**题目详情**
修改下列全部条目：把其中的“Viewport”一律改成“Window”，其余内容一字不动地重写出来。

== 存储数据 ==

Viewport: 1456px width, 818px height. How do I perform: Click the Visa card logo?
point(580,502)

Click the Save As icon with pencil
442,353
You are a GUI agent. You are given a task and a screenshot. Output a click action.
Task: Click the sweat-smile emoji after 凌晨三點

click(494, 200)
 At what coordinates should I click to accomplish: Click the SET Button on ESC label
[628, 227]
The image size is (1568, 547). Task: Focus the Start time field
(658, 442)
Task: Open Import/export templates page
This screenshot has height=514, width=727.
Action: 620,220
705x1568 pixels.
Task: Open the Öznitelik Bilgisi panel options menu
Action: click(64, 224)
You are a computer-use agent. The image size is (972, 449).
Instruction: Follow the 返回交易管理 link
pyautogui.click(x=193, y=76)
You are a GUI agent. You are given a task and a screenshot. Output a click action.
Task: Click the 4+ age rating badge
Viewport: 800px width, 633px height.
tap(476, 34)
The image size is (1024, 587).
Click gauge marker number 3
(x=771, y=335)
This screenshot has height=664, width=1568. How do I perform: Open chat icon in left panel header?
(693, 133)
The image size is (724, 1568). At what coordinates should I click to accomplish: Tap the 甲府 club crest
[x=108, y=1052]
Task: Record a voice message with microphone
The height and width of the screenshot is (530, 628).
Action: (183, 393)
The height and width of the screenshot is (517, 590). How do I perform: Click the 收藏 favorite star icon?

===

**正确输出**
Window: 1456px width, 818px height. How do I perform: Click the Visa card logo?
point(580,502)

Click the Save As icon with pencil
442,353
You are a GUI agent. You are given a task and a screenshot. Output a click action.
Task: Click the sweat-smile emoji after 凌晨三點

click(494, 200)
 At what coordinates should I click to accomplish: Click the SET Button on ESC label
[628, 227]
The image size is (1568, 547). Task: Focus the Start time field
(658, 442)
Task: Open Import/export templates page
This screenshot has height=514, width=727.
Action: 620,220
705x1568 pixels.
Task: Open the Öznitelik Bilgisi panel options menu
Action: click(64, 224)
You are a computer-use agent. The image size is (972, 449).
Instruction: Follow the 返回交易管理 link
pyautogui.click(x=193, y=76)
You are a GUI agent. You are given a task and a screenshot. Output a click action.
Task: Click the 4+ age rating badge
Window: 800px width, 633px height.
tap(476, 34)
The image size is (1024, 587).
Click gauge marker number 3
(x=771, y=335)
This screenshot has height=664, width=1568. How do I perform: Open chat icon in left panel header?
(693, 133)
The image size is (724, 1568). At what coordinates should I click to accomplish: Tap the 甲府 club crest
[x=108, y=1052]
Task: Record a voice message with microphone
The height and width of the screenshot is (530, 628).
Action: (183, 393)
The height and width of the screenshot is (517, 590). How do I perform: Click the 收藏 favorite star icon?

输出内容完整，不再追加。